Serena Williams left her Australian Open news conference in tears after her semi-final defeat by Naomi Osaka.
The American great saw her latest bid for a record-equalling 24th Grand Slam title ended by Japan’s three-time major champion Osaka, who won 6-3 6-4.
She gave the crowd inside Rod Laver Arena a long wave goodbye with her hand over her heart, leading to questions over the 39-year-old’s future.
She responded: “I don’t know. If I ever say farewell, I wouldn’t tell anyone.”
Williams became tearful when asked a further question about her unforced errors against Osaka.
“I don’t know. I’m done,” she said, before leaving the room.
Williams thanked her fans in a post on Instagram shortly after the match.
“Today was not ideal outcome or performance but it happens. I am so honoured to be able to play in front of you all,” she wrote.
“Your support, your cheers, I only wish I could have done better for you today.
“I am forever in debt and grateful to each and every single one of you.”
‘Wimbledon is Williams’ best chance’
Williams has been aiming to equal Margaret Court’s major record since her return from maternity leave in 2018.
Her 23 Grand Slam titles is the most by any player in the Open Era, with 13 of Court’s titles coming before the tour became fully professional.
Since her return, Williams has reached four Grand Slam finals but lost them all, including to Osaka at the 2018 US Open.
Former British number one Annabel Croft says Wimbledon, where Williams has won eight titles, is her best chance to equal Court’s record.
“Serena seemed to be in a happy place and I was thinking this is it – this is the time she is going to win her 24th,” Croft told BBC Radio 5 Live.
“Time is not on her side, though.
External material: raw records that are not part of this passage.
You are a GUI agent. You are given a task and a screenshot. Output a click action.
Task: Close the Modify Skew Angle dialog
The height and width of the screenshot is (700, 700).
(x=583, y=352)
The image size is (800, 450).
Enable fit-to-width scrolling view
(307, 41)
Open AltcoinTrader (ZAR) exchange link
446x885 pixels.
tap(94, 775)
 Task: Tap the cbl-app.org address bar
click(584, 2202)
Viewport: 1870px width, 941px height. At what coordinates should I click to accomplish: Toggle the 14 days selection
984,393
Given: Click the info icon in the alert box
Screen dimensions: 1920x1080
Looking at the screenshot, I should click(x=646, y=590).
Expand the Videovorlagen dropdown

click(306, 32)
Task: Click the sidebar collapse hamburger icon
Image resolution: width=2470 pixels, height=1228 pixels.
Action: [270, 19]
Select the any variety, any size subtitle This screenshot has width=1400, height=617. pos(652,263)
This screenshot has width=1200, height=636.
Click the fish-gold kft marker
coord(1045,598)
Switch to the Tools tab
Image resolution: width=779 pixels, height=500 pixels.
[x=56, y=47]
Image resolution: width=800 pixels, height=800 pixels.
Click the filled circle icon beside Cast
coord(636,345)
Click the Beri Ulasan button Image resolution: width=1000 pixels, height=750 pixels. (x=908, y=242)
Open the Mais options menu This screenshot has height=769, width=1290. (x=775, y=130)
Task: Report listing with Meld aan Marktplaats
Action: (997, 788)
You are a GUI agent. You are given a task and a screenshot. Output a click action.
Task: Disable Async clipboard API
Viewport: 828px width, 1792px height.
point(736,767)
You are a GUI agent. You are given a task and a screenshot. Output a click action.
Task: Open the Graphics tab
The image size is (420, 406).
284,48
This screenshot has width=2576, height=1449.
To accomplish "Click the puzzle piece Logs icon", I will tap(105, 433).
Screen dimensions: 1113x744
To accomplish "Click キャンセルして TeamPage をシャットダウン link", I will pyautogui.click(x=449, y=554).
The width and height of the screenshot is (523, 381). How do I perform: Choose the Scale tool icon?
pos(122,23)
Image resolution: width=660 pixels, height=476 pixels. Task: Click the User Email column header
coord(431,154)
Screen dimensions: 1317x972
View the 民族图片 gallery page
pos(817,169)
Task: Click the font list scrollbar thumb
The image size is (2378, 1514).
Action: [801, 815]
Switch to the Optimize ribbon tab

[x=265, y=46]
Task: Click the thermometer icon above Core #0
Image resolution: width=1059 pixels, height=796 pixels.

You have to marvel at well she is playing considering there is such a huge difference in age against some of her opponents.
“The draw would weirdly have to open up for her [to win] but it is not beyond the realms of possibility.”
It is the first time in 18 years that Williams has lost an Australian Open semi-final.
It is also her first loss against a top five opponent at a hard court Grand Slam since she was beaten by Jelena Jankovic in the Australian Open last 16 in 2008.
Osaka, who has often spoken of her admiration for Williams, said talk of the American retiring made her “sad”.
“I want her to play forever,” Osaka said. “That’s the little kid in me.
“Every time I play her, I feel like it’s something I’ll definitely remember a lot.”
Novak Djokovic, the men’s number one and a 17-time Grand Slam champion, said he could “empathise” with Williams.
After reaching the final in Melbourne, the 33-year-old Serb is one more win from closing the gap on Roger Federer and Rafael Nadal, who jointly hold the men’s record of 20 major wins.
“When you’re chasing big things that are related to the history of the sport, obviously it has a lot of weight, a lot of pressure,” he said.
“Regardless of the amount of years that you have played on the tour and the experience that you have, you still feel it on your shoulders.
“I’m proud and honoured to be playing at the same time she does and to experience her greatness is a thrill. She’s one of the greatest athletes ever.”